Meditasyondan kalktığı zaman, koşarak günlük alışkanlıklarına dönüp, insani ekosistemi tüketen ve kirleten eylemlerde bulunan birini düşünün. Örneğin, küresel ısınmanın artmasına katkıda bulunan teknolojiler üreten bir mühendisi, ya da binlerce insanı evsiz bırakan bir “kentsel dönüşüm” ya da “mutenalaştırma” projesinin mimarını. Ya da, 20. yüzyıl başında, işgalci Japon ordusunda görev yapan bazı zen uygulayıcılarını…(O dönemde zen uygulayıcılarının imparatorluğun yayılmacı politikalarına ideolojik destek sağlamasına karşı çıkan Soto zen rahibi Uchiyama Gudo’nun (1874-1911) ihanetle suçlanıp idam edildiğini hatırlatmak gerekir.)
Shinzo Abe Meditasyonda |
2006’da seçilen Japon başbakanı Shinzo Abe, NHK televizyonunda “zen meditasyonu” yaptığını gösteren görüntülerle karşımıza çıkıyor. Fukushima’daki nükleer felaketten sonra bile, Japonya’daki nükleer santrallerin etkinliğini ancak şiddetli kamuoyu baskısıyla isteksizce durduran, kısa dönemde şirket karlarını büyütme uğruna insani-doğal ekosistemleri yıkmakta (yani bindiği dalı kesmekte) sakınca görmeyen, hatta NHK televizyonunun yöneticisine telefon edip, Japonya’daki nükleer yıkımla ilgili yayın yapmayı kesmesini söyleyerek, insanların hak ve özgürlüklerini hiçe sayan, Asya’da çok görülen otokrat eğilimli yönetimlerin bir benzerini yaratmaya özenen, aşırı milliyetçi bir başbakan. Japonya’nın Asya’daki komşularıyla zaten sorunlu olan ilişkilerini, geçmişteki savaş suçlularını savunan tutumlarıyla daha da gerilimli bir hale getiriyor. Böylece militarizmin güçlenmesini sağlıyor. Kendisi, söylediğine göre devlet işlerinden fırsat bulursa, ayda bir kere Tokyo’daki bir zen merkezinde sessizce minderinde oturuyor, nefes alıp verirken, politik ve ekonomik çıkar hırsıyla örülmüş bir dünya görüşünün şekillendirdiği yaşam tarzına kısa bir ara verip, stresten arınıyor. Böyle yaparken, aynı zamanda geleneklerine ne kadar da bağlı olduğunu kameralar önünde sergiliyor. Stres yükünü ve zihin yorgunluğunu azalttıktan sonra minderinden kalkıp, yurttaşlarının haberleşme ve basın özgürlüğünü kısıtlayacak yeni bir yasaya imza atmak üzere çalışmalarına dönecek.
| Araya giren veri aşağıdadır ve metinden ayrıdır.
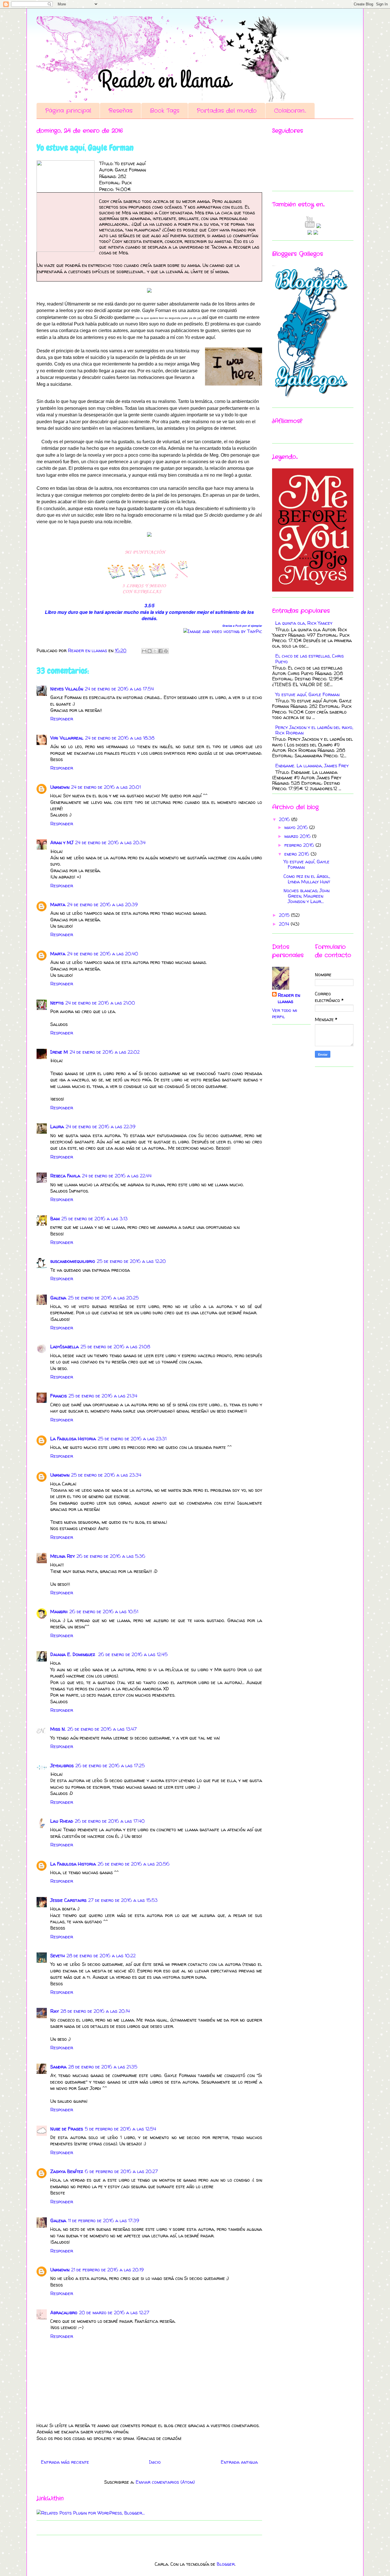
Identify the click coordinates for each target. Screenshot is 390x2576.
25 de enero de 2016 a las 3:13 (94, 1218)
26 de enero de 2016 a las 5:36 (111, 1556)
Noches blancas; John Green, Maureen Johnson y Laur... (306, 895)
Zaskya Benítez (66, 2171)
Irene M (59, 1052)
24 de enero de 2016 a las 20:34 (110, 842)
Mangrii (59, 1611)
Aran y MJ (61, 842)
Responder (61, 719)
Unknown (59, 787)
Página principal (68, 111)
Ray (54, 2011)
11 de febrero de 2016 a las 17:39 (103, 2220)
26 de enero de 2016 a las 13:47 (102, 1729)
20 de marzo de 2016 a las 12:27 (114, 2312)
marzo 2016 (298, 836)
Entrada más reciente (65, 2462)
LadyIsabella (64, 1346)
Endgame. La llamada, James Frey (312, 765)
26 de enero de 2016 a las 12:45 (133, 1654)
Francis (58, 1396)
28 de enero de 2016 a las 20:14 (95, 2011)
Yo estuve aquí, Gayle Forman (307, 694)
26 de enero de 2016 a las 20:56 (134, 1864)
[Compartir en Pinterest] (166, 651)
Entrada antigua (239, 2462)
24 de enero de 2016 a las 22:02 (105, 1052)
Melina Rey (62, 1556)
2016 (285, 819)
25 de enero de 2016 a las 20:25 (103, 1298)
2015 (285, 915)
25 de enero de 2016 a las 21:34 (103, 1396)
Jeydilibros (62, 1765)
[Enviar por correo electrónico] (144, 651)
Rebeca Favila (65, 1176)
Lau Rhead (61, 1821)
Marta (57, 904)
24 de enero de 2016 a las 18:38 (119, 738)
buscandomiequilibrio (72, 1261)
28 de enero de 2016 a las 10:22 (101, 1955)
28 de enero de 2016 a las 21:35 (102, 2067)
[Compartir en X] (155, 651)
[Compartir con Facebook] (160, 651)
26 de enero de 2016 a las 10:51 (103, 1611)
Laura (57, 1126)
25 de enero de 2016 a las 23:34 (106, 1475)
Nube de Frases (66, 2129)
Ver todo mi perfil (284, 1013)
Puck (238, 626)
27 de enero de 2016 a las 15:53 (123, 1900)
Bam (55, 1218)
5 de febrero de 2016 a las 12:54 (120, 2129)
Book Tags (164, 111)
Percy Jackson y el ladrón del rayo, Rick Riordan (314, 730)
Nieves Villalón (66, 689)
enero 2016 (297, 854)
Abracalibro (63, 2312)
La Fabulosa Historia (73, 1438)
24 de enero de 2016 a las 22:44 (117, 1176)
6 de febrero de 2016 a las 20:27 (121, 2171)
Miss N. (58, 1729)
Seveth (57, 1955)
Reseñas (120, 111)
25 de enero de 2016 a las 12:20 (131, 1261)
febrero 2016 (299, 845)
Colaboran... (290, 111)
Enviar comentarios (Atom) (165, 2482)
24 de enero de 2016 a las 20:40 (102, 953)
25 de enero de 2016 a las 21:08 (115, 1346)
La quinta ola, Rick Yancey (303, 623)
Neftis (57, 1003)
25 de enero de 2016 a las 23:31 (132, 1438)
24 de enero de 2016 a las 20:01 (106, 787)
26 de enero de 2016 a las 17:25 (110, 1765)
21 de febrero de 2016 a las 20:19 (107, 2270)
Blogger (226, 2564)
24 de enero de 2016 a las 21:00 (100, 1003)
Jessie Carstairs (68, 1900)
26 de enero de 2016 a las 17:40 (110, 1821)
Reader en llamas (289, 998)
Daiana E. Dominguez (73, 1654)
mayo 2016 (296, 827)
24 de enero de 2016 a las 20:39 (102, 904)
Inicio (155, 2462)
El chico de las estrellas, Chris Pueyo (309, 658)
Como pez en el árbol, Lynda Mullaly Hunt (307, 879)
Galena (58, 1298)
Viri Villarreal (66, 738)
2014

Kimi “zen” ya da farkındalık meditasyonu uygulayıcıları, dünya görüşünden ve yaşama biçiminden soyutlanmış bir meditasyon anlayışını eleştirenlere, “Çok fazla düşünüyorsunuz, zihninizi boşaltın,” ya da “Sonsuza kadar geçerli, yani mutlak anlamda iyi ve kötü yoktur, bu bakımdan yargılara varmaktan vazgeçin,” diyebilirler. Batı dünyasına zen uygulamasını tanıtan akademisyen ve yazar D. T. Suzuki de, Zen Buddhism and Its Influence on Japanese Culture adlı kitabında, barışçıl ve insancıl görüşlerle olduğu kadar, (Japon imparatoruna körü körüne itaat etme ve militarizm gibi) bağıntılı varoluşu gözardı eden dünya görüşleriyle de uyum sağlayabilen, tarihsellikten bağımsız, “esnek” bir zen anlayışından sözetmişti.
Mutlak anlamda iyi ya da kötü olmadığı gerçeğini vurgularken, “mutlak” ya da “sonsuz” bir boyutta, bir vakumun içinde değil, zaman ve mekana bağlı göreceli bir boyutta yaşadığımızı unutmamak gerek. Bu yüzden belirli bir zaman ve mekanda, insani ekoloji bilinciyle hangi seçimlerin bütüncül olarak daha iyi sonuçlar vereceğini düşünerek karar verme sorumluluğundan kendimizi kurtaramayız.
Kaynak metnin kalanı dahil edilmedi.